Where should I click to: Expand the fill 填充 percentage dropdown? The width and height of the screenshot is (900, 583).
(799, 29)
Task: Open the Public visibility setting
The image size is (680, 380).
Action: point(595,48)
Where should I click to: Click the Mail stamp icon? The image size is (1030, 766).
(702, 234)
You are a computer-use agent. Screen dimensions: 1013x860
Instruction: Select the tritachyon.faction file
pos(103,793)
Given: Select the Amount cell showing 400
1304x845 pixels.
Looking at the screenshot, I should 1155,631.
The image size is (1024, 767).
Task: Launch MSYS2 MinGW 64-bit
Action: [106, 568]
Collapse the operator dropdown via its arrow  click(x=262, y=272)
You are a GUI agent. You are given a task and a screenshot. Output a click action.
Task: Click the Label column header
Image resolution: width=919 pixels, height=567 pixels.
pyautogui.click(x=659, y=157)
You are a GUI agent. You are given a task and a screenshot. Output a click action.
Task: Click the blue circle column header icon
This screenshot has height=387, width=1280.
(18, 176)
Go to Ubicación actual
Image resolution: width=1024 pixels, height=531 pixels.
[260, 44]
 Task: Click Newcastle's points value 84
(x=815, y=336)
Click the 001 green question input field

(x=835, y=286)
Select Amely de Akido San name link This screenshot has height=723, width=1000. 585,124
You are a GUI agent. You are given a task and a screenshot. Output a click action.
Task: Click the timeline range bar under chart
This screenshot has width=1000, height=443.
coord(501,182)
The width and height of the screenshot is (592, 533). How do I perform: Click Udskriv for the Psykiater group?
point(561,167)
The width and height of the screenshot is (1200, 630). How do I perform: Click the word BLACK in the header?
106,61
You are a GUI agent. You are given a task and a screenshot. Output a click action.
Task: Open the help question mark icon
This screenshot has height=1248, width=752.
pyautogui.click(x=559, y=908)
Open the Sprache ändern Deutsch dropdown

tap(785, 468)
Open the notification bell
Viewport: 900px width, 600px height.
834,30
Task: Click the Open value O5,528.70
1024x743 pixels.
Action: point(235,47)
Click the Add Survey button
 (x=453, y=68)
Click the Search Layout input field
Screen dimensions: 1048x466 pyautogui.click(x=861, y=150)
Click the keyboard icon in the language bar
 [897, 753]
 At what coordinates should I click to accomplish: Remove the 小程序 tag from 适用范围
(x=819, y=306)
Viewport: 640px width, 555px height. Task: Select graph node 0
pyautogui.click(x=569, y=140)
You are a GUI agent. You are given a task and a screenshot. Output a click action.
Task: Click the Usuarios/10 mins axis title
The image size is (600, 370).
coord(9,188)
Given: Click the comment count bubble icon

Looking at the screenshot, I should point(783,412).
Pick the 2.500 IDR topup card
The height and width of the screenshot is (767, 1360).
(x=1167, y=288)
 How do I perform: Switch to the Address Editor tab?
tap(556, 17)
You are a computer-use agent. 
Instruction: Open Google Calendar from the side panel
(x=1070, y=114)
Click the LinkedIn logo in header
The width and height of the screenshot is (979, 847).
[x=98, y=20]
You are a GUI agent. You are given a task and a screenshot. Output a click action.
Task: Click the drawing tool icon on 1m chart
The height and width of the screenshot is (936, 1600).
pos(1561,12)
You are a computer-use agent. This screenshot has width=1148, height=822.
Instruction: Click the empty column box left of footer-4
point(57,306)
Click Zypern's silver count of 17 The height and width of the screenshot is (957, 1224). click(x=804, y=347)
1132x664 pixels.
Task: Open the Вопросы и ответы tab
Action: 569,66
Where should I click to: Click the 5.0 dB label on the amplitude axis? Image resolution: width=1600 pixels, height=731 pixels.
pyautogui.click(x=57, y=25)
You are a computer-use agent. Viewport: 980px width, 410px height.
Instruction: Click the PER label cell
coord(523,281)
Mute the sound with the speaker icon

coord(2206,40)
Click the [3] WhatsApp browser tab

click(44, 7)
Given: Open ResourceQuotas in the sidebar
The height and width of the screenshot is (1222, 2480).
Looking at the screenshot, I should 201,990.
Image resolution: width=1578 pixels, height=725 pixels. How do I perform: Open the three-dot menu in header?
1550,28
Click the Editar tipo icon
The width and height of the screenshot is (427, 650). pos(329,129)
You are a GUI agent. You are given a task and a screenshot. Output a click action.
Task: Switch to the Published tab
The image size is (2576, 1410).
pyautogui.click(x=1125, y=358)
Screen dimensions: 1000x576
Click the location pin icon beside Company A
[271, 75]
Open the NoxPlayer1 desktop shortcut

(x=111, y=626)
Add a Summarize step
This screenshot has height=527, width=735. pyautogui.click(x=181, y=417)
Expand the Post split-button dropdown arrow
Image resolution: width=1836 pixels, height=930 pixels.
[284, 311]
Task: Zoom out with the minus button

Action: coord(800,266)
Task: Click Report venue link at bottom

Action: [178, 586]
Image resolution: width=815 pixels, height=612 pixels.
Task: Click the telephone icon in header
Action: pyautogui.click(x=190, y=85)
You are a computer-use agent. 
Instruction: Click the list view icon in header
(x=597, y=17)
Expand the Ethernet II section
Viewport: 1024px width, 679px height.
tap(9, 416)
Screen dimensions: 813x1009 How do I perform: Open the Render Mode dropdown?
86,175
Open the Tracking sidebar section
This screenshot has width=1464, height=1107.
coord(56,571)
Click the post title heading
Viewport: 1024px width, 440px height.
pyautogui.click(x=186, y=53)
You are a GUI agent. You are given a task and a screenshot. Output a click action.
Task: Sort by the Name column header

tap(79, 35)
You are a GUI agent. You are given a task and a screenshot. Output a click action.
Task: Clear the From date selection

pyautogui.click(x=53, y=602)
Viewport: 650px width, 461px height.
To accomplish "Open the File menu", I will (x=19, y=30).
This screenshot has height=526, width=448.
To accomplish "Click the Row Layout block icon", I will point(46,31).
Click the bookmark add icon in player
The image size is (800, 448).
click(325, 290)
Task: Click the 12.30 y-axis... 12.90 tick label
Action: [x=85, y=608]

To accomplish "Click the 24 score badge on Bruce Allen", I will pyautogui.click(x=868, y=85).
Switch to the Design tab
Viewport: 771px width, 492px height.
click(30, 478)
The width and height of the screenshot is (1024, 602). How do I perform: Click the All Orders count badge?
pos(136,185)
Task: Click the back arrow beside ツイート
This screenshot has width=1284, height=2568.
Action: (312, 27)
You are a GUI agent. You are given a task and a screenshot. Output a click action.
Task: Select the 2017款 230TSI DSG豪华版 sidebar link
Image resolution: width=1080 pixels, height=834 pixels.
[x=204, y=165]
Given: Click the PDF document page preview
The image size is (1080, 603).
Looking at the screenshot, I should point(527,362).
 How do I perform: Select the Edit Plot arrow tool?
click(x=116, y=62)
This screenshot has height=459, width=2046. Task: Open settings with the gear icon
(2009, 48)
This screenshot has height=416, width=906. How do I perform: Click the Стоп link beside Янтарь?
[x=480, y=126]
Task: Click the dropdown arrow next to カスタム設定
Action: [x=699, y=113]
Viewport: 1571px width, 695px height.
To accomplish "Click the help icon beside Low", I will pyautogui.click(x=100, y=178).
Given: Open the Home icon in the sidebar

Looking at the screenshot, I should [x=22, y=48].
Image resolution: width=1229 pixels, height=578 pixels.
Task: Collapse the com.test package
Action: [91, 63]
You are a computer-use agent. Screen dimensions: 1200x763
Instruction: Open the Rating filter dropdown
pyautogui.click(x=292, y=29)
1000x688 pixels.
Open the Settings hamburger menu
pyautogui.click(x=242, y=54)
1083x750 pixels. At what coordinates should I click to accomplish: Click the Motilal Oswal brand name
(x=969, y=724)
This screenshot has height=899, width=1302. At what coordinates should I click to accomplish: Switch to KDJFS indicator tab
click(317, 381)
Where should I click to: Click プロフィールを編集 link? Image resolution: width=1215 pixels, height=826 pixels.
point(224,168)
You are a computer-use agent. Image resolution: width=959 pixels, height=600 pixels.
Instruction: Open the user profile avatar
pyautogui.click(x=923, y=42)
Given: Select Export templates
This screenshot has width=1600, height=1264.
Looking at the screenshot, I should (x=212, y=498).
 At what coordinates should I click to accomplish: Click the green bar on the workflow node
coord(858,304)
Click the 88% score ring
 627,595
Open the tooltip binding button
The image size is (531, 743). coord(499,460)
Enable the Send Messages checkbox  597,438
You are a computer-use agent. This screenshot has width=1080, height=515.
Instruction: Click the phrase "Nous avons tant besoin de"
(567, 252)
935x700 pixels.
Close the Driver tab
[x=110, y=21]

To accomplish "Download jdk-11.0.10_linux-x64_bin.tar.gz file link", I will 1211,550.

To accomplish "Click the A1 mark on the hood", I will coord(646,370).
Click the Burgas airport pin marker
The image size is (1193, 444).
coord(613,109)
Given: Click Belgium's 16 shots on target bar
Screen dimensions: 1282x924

▶ **AIM OF THE EXERCISE**
Look above for the line holding "Click the Search Layout input field" and the line holding "Task: Click the Usuarios/10 mins axis title". Retype both, and every line between them, word for word and nothing else.

▶ **RESULT FOR THIS EXERCISE**
Click the Search Layout input field
Screen dimensions: 1048x466 pyautogui.click(x=861, y=150)
Click the keyboard icon in the language bar
 [897, 753]
 At what coordinates should I click to accomplish: Remove the 小程序 tag from 适用范围
(x=819, y=306)
Viewport: 640px width, 555px height. Task: Select graph node 0
pyautogui.click(x=569, y=140)
You are a GUI agent. You are given a task and a screenshot. Output a click action.
Task: Click the Usuarios/10 mins axis title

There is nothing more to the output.